## Items:
__________________________________________________
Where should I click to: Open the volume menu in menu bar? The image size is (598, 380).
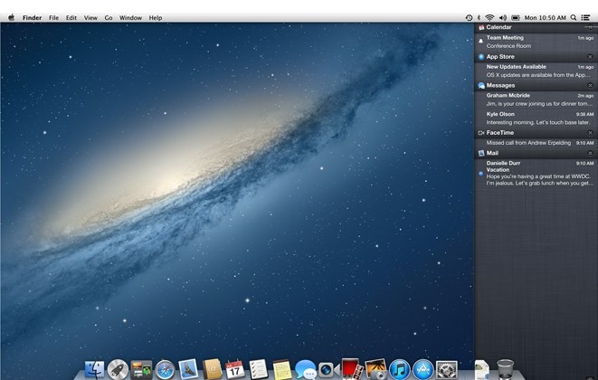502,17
__________________________________________________
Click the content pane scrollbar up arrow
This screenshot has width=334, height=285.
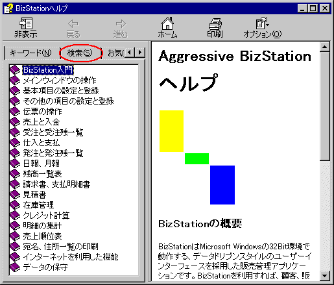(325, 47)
__________________________________________________
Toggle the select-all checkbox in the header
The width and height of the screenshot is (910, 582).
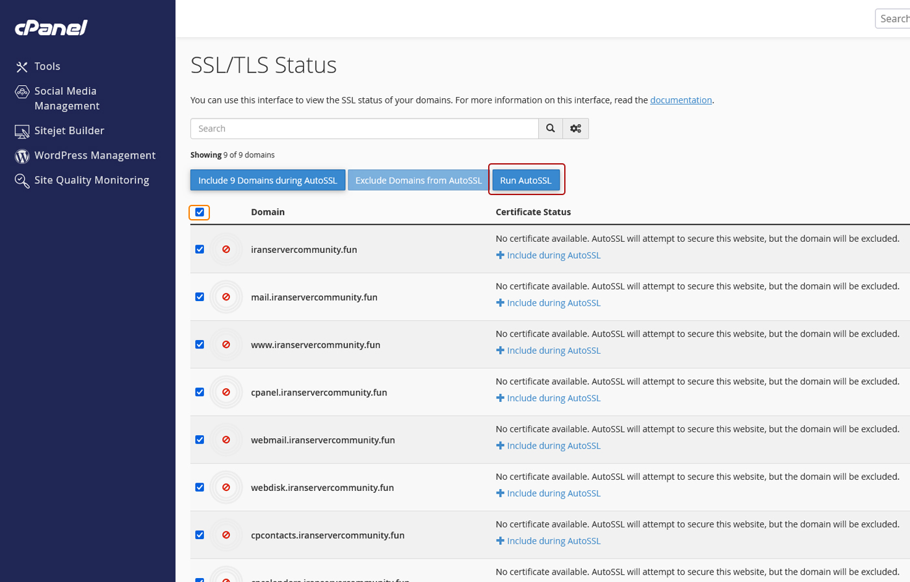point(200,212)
__________________________________________________
## What you need to do:
Copy every line of the records above that contains the string "height". Count a line only when the letters match in case as well.

## Reply:
This screenshot has width=334, height=285.
The width and height of the screenshot is (910, 582).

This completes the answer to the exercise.